婉儿从殿下寝殿中回来后,心中一直摇摆不定。
殿下告诉她,锦小姐无论如何都会去绿荇的婚宴,只要她把握机会,就能趁机替换掉她身上的珠串。
先不说这事成功与否,可这带来的后果是婉儿并不乐意见的。
一旦锦小姐染上了拙贝罗花根上的毒,这就意味着从此殿下与锦小姐万万不可须臾离。
婉儿想了整整一夜还是未能想出个结果来,于是第二日随公主出嫁时,她还是戴上了那串假珠串。
绿荇公主的大婚仪式办的十分隆重,无论伊富的皇帝对她的真心有多少,至少在形式上从未亏欠过她。
除了满城的欢呼雀跃外,就连别国也派了使臣前来庆贺添妆。
可是,身为新郎官的浮玺面色上却十分不好看,他从安和带来的那些暗卫统统消失了,而他此行前来的目的也未达成,眼见自己下半生还需要跟这个公主周旋,面色上自然就难看了几分。
不过,伊富给的嫁妆很丰厚,这一点浮玺是心有安慰的。
他去边关的那些年,也清楚整个安和的物资其实是空有其表的,现在有了伊富公主的嫁妆,至少能让边关的将士们少受些罪了。
婚嫁的队伍自出了伊富之后,终于安静了下来,所有人都规规矩矩的继续前行着,若不是因为他们身着红色的喜服,路过的山野莽夫还以为是一支前去打仗的军队呢。

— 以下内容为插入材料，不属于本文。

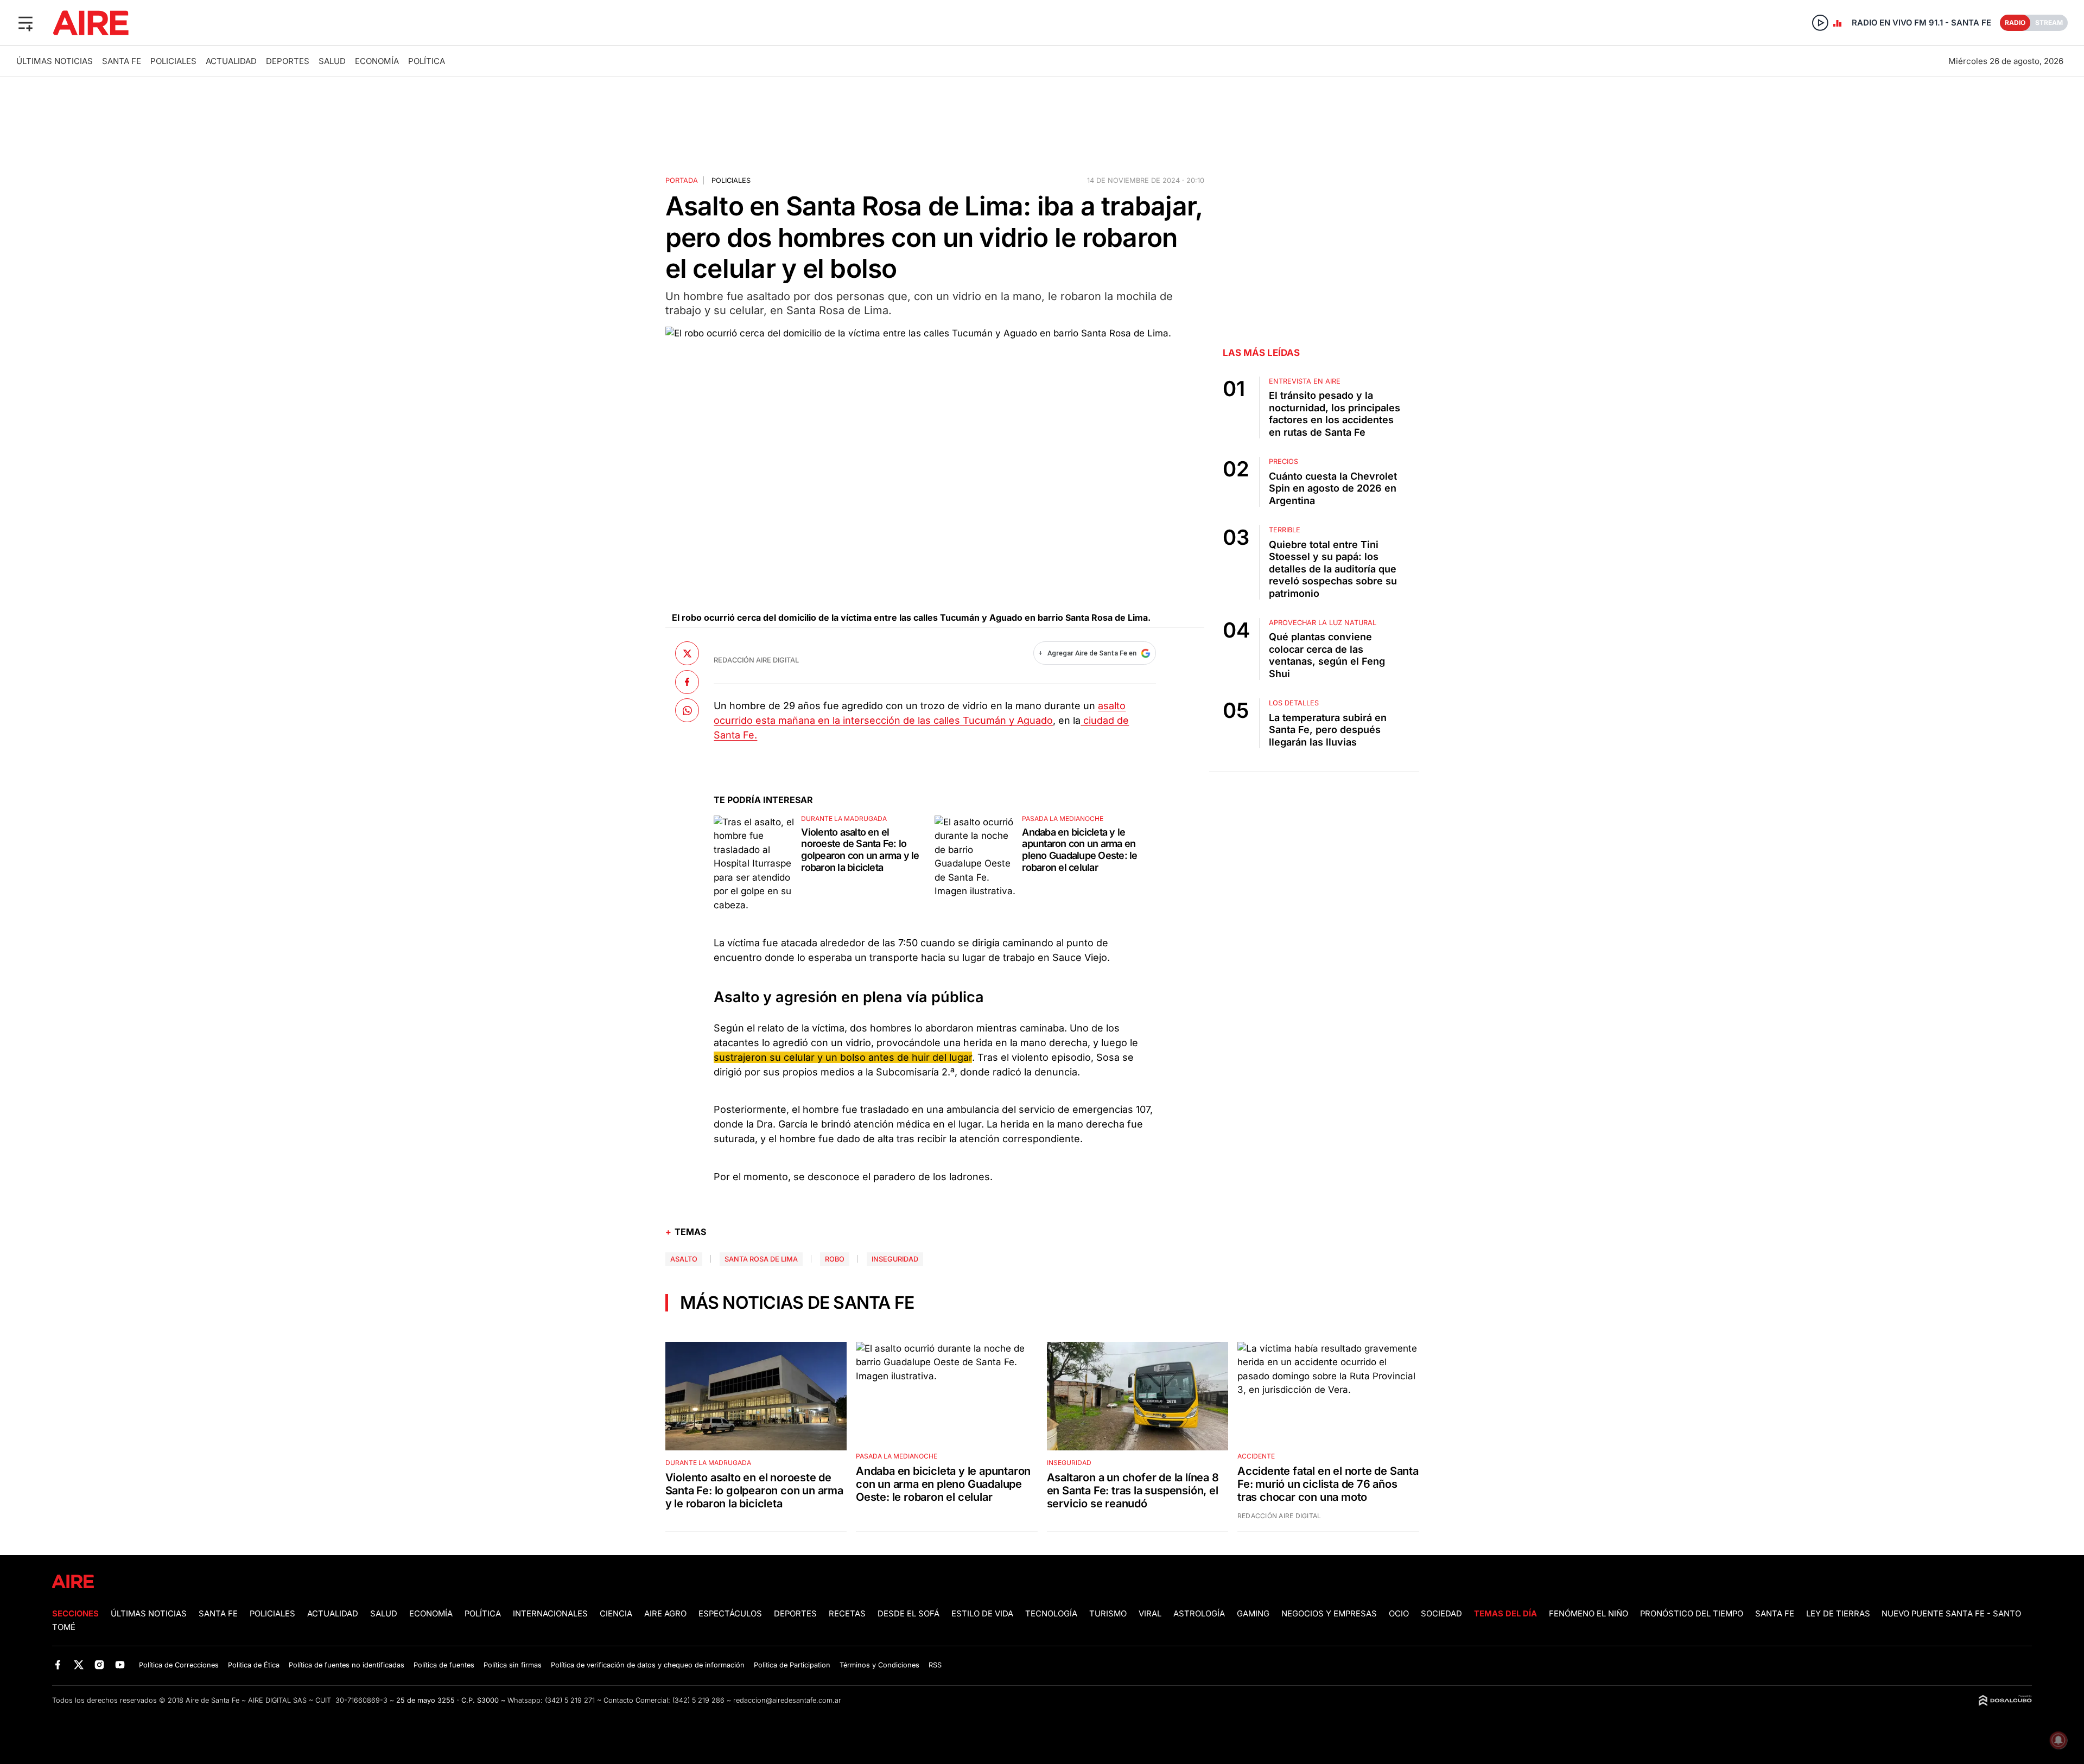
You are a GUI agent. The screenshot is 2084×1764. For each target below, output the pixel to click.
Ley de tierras (1839, 1614)
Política (426, 61)
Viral (1150, 1614)
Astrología (1199, 1614)
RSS (935, 1665)
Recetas (847, 1614)
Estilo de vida (982, 1614)
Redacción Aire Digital (756, 660)
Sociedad (1441, 1614)
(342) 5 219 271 (570, 1700)
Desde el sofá (908, 1614)
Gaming (1253, 1614)
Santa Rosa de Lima (761, 1259)
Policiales (173, 61)
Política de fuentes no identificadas (346, 1665)
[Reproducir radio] (1820, 23)
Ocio (1399, 1614)
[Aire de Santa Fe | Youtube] (120, 1664)
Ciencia (616, 1614)
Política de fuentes (444, 1665)
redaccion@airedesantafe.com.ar (787, 1700)
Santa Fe (121, 61)
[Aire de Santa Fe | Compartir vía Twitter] (687, 653)
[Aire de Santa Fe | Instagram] (99, 1664)
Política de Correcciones (179, 1665)
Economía (377, 61)
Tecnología (1051, 1614)
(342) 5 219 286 (698, 1700)
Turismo (1108, 1614)
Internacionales (550, 1614)
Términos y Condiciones (879, 1665)
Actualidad (231, 61)
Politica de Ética (253, 1665)
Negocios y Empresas (1329, 1614)
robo (834, 1259)
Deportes (287, 61)
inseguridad (895, 1259)
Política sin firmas (513, 1665)
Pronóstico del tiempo (1691, 1614)
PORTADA (681, 180)
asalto (683, 1259)
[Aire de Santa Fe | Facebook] (57, 1664)
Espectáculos (730, 1614)
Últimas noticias (54, 61)
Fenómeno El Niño (1588, 1614)
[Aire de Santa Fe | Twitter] (78, 1664)
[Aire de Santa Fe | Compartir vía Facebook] (687, 682)
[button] (25, 23)
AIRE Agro (665, 1614)
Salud (332, 61)
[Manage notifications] (2058, 1740)
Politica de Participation (792, 1665)
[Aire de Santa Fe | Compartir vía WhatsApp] (687, 710)
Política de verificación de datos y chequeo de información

这一路谁也没喊累,就连平日里十分娇气的绿荇公主也一直闷在马车里从未现身。
要不是浮宸在路上与她行过一次周公之礼,他差点就要以为公主没在车上。
婚嫁队伍走的整齐,一路上没有刻意赶路也没有刻意松懈,于是在八月初九这个原先就定好的日子里,他们十分守时一早就出现了。
城门口还有皇上派来的另一支队伍在等待,替换了原先赶路劳累过度的那些人后,安和的队伍便开始吹吹打打的庆贺了起来。
安和的民风不如伊富的开放,路上来凑热闹的百姓虽也成群,但却不拥挤。
队伍一路上行的十分顺利,一行人直直进了红墙灰瓦的宫门。
一对新人还未见礼,便先去往正殿拜见帝后。
皇上许久未见太子,初初见时激动的差点落泪,还是身边的贤妃替他挽了面子。
贤妃拉过绿荇到一边说了几句女子嫁人前长辈要交代的话,留给皇上与太子一些私下说话的机会。
太子走近了看,才发现父皇的脸上已经沟壑满布,比之前更加苍老了。
于是,他又跪了下来,说道,“儿臣不在的日子里,又让父皇忧心了,都是儿臣的不是。”
皇上急忙拉起他,看着也消瘦了一大圈的太子,心中也跟着难过,但是身为一国之君,父子亲情哪比得上国家大事。
两人寒暄了几句后,便开始说起了正事。
“此次你前去伊富,可又探寻到解药?”
闻此言后,浮玺的眉皱了皱,摇了摇头如实道,“儿臣带去的那些龙鹰暗卫全都凭空消失了,而且一点痕迹也不留,儿臣猜测能在伊富的宫里做到这样的人定是伊富的皇室中人,看来他们对我们一直有所防备。”
其实,浮玺这一次去往伊富除了找药外,还有一件皇上交代他的事,寻找伊富的军事布防图。